遊戲資料分析的三大實戰案例深度解讀
案例1:開寶箱活動分析
案例2:兩次召回活動優化對比
案例3:利用資料探勘預測DAU收益
o1、資料分析&挖掘概述
資料分析並非隨手拈來的,資料分析是有其一定的框架可遵循的。
資料分析的框架可以分為3個主要步驟:
▍理解行業業務
對任何問題的優化,其前提都是對行業業務及崗位需求有著基本的理解,資料只有依附在實際業務上,才能從概念轉化成具有實體意義的內容。
▍將數字轉化為結論
資料分析是一個分析+探索的過程。我們有時是帶著問題和假設去分析、驗證,有時是純粹地在資料中探索,但無論怎樣的形式,我們都需要資料將我們導向一個理性的結論。
獲得理性結論是一個非常關鍵的環節。當我們跟一些同行交流下來,大家在做資料分析的時候經常得出一些看上去很正確的結果,但這些結果其實對業務指導的價值卻很小。
這樣的結果是因為分析還不夠深入,並且沒有把握住業務核心,才會導致看上去很正確的觀點,在實際的指導中卻沒有很好的效果。
▍結論的驗證與實踐
獲取結論後,我們到了最關鍵的兩步:
- 演繹論證已有結論
- 利用結論去優化業務
對結論進行演繹和論證,是從多維度證明我們的結論的可操作性。
通常我們可以用其他產品的已有資料去佐證這個結論,我們也可以在無資料的情況下,開展產品的版本A/B測試來收集資料,去實驗、驗證結論的可行性。
無論是用什麼樣的方法,都是為了證明資料獲得的理性結論,是能夠實際且有效地指導業務完成優化。
o2、資料分析的三個通用思路
在梳理完資料分析框架後,我們轉向資料分析思路。資料分析思路並沒有優劣之分,不同的分析場景需要不同的思路去應對,這裡我列舉了三個通用的基本思路:
- AARRR
- RFM
- 5W2H
▍AARRR——海盜模型
一個產品自上線開始,AARRR模型便從使用者獲取、留存啟用,再到營收傳播等流程,貫穿了產品體驗的全鏈過程,整體使用者進入產品後產生的每一板塊的資料都是分析點。
AARRR的思路比較適合分析產品的整體情況。特別是產品還處於早期測試階段的時候,我們就可以用這個思路去做產品的場景分析,從每一步的場景分析指標去找到產品優化和改進的點。
▍RFM——使用者價值分析體系
RFM是使用者價值的分層、評估體系。
我們在傳統的使用者分群模式中,將使用者直接分為:大R、中R、小R,按照累計的充值金額去粗暴地做使用者劃分,很難在這個基礎上做到更加精細化的策略應對。
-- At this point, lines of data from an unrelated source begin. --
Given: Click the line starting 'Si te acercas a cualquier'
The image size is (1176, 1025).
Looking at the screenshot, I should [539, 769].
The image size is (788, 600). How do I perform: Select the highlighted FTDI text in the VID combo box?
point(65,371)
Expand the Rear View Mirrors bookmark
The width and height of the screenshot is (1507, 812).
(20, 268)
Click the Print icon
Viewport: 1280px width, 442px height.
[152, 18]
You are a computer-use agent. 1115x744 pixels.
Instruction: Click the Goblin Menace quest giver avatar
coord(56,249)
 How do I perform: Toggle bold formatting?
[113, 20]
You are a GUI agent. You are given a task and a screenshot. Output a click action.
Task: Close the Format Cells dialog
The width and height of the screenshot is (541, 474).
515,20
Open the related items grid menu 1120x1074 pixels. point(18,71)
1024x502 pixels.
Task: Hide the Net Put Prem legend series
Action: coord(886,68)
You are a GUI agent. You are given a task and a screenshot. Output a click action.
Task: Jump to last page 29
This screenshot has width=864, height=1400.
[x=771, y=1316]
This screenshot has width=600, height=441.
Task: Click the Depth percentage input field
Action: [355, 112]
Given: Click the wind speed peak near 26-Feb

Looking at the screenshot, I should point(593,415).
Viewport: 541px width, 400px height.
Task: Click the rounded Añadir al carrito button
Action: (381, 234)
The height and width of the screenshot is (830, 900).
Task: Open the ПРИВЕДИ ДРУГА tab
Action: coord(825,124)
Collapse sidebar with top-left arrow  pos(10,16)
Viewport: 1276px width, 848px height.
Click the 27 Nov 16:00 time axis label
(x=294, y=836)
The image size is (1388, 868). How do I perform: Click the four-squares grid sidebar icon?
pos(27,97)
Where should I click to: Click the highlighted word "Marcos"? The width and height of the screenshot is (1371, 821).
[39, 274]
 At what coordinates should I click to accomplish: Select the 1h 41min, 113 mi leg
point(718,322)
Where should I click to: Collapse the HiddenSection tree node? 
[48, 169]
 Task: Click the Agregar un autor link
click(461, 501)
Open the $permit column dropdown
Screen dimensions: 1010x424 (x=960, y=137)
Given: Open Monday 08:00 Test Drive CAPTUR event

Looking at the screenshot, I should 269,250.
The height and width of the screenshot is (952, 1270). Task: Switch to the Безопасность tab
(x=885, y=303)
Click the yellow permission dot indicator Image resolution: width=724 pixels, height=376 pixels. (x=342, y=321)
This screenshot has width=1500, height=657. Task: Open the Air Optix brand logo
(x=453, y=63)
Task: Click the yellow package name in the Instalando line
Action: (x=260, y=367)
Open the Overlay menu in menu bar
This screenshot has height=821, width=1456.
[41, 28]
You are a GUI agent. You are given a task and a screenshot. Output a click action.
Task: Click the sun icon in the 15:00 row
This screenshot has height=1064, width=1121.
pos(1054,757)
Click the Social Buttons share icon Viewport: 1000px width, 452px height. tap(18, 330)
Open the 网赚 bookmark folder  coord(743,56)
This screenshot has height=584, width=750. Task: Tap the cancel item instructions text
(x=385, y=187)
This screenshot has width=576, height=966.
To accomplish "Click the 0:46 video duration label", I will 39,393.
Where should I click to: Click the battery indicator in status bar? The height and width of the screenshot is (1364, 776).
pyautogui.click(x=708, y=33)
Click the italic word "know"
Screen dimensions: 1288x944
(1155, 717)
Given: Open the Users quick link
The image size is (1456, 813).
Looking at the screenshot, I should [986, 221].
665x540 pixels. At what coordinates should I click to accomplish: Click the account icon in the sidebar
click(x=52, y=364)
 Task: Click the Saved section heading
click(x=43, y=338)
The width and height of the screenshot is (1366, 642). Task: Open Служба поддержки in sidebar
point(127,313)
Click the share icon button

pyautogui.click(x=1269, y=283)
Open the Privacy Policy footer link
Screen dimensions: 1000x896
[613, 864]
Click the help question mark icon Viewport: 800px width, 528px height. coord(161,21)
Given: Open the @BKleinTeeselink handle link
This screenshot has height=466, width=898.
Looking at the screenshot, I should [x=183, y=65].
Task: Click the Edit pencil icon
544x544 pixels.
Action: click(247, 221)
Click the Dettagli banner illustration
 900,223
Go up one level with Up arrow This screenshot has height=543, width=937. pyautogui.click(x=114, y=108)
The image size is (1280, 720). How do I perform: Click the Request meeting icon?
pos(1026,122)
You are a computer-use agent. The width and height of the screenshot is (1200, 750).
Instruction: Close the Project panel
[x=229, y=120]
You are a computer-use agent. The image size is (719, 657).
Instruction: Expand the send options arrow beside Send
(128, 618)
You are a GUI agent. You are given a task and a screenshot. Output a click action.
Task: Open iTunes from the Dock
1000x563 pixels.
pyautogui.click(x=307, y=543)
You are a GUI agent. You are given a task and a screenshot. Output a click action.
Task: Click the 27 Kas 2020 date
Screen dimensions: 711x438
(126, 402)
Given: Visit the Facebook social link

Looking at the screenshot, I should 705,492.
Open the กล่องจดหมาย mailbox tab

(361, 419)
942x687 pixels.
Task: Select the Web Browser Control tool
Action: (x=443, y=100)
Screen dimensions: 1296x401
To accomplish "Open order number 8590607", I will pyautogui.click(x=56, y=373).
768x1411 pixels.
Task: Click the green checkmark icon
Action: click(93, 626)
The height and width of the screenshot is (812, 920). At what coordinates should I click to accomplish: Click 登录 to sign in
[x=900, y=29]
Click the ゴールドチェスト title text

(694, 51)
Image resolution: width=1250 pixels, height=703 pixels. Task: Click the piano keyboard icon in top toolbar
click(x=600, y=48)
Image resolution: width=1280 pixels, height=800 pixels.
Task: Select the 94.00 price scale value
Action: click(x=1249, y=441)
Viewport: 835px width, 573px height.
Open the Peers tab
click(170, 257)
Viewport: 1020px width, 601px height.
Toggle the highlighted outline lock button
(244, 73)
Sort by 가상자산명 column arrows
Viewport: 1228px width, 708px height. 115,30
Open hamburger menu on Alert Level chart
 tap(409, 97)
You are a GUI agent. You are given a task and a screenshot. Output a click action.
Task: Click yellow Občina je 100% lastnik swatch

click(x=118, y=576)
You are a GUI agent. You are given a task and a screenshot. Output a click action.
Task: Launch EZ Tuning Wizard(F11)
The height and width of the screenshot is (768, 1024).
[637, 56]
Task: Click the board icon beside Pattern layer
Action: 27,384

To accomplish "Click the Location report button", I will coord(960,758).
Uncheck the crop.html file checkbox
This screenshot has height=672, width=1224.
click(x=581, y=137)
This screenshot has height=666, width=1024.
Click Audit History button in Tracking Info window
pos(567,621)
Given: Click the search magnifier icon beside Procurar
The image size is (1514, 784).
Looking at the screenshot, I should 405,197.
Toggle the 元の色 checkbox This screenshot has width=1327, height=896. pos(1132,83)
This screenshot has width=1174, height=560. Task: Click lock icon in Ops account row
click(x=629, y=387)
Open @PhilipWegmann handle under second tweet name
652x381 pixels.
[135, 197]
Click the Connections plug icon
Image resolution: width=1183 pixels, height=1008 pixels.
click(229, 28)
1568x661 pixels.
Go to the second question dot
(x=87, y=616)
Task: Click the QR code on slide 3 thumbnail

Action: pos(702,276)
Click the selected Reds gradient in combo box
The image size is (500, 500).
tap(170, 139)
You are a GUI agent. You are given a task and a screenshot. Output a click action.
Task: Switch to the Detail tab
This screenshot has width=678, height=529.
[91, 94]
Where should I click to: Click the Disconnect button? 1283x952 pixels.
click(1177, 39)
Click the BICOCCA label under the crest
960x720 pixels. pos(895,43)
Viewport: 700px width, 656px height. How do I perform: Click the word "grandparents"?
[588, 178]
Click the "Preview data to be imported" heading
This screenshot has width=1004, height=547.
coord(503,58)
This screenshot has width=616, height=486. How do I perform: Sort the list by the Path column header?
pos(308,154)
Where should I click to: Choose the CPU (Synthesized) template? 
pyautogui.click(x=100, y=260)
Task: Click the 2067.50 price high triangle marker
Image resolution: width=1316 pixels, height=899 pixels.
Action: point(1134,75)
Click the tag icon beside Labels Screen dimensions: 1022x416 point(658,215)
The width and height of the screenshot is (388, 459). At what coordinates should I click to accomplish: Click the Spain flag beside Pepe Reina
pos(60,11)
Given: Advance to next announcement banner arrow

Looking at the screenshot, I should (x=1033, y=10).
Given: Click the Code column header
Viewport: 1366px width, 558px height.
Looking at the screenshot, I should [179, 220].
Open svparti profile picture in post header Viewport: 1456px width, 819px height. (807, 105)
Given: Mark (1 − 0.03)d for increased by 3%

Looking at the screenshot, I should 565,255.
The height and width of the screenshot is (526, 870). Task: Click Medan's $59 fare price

RFM就給出了比較全面、有規範的分層模式,可以把使用者分群為,例如高價值、中等價值、潛在價值等層次。依據RFM給出不同層次的使用者需求,我們可以為不同價值的使用者策劃出更為精細化的運營策略。
▍5W2H——分析的基層框架
5W2H是最為常見的事件分析思路。
我們在做資料分析的時候,其實大部分處理方式的底層思路,均可歸屬到5W2H的思路。
我們會去梳理:
- 發生了事件?
- 事件發生在哪裡?
- 什麼時候發生的事情?
- 事件的關聯群體?
- 事情是發生的理由?
然後根據5W獲得事件處理方案:
- 我們該如何處理?
- 我們的事件處理程度?
這是一個比較寬泛,同時也是經常用到的分析思路。
o3、實戰案例分析
▍寶箱優化——捕捉簡單、顯眼的資料
這個棋牌產品正準備第二次開寶箱的活動,主要目的是希望通過寶箱活動去實現玩家線上時間及ARPU的提升。
經過第一次寶箱活動後,該產品目前的資料是這樣的:
第一次活動策劃的時候我們是沒有可對比的活動資料作為參考的,我們選擇了“大於10局的使用者數佔比45%”的結論去策劃活動。
到了第二次活動策劃,我們制定了活動的策劃思路:
- 進一步增加活動參與度
- 控制遊戲成本輸出(使用者金幣均獲取量)
根據這兩個思路,我們制定了第二期活動的改進方案。
這次改進中,我們改進了兩個活動點:
(1)降低參與門檻——提升活動參與度
此次活動最大的變動,便是從10局一次開寶箱的機會,改成了7次。這個調整的資料依據就是“大於7局的使用者數佔比為50%”。
這個改進依據是最容易發現的,同時也是最關鍵的。
(2)上調服務費——控制成本
為了吸引更多使用者參與活動,我們降低了抽獎門檻,並提升了獎勵金額。但是為了控制成本輸出,我們上調了服務場的服務費用,導致儘管玩家表面上更容易獲取資源,且資源數量不少,但實際獲取的金幣數量是低於第一次活動的。
改動之後,活動的參與人數的資料變化如下圖:
從抽獎次數來看,參活使用者平均抽獎次數從3.8提升到了4.6。
這個資料說明,門檻的降低促使更多的使用者參與抽獎,且抽獎頻率相較一期有了較為明顯的提升。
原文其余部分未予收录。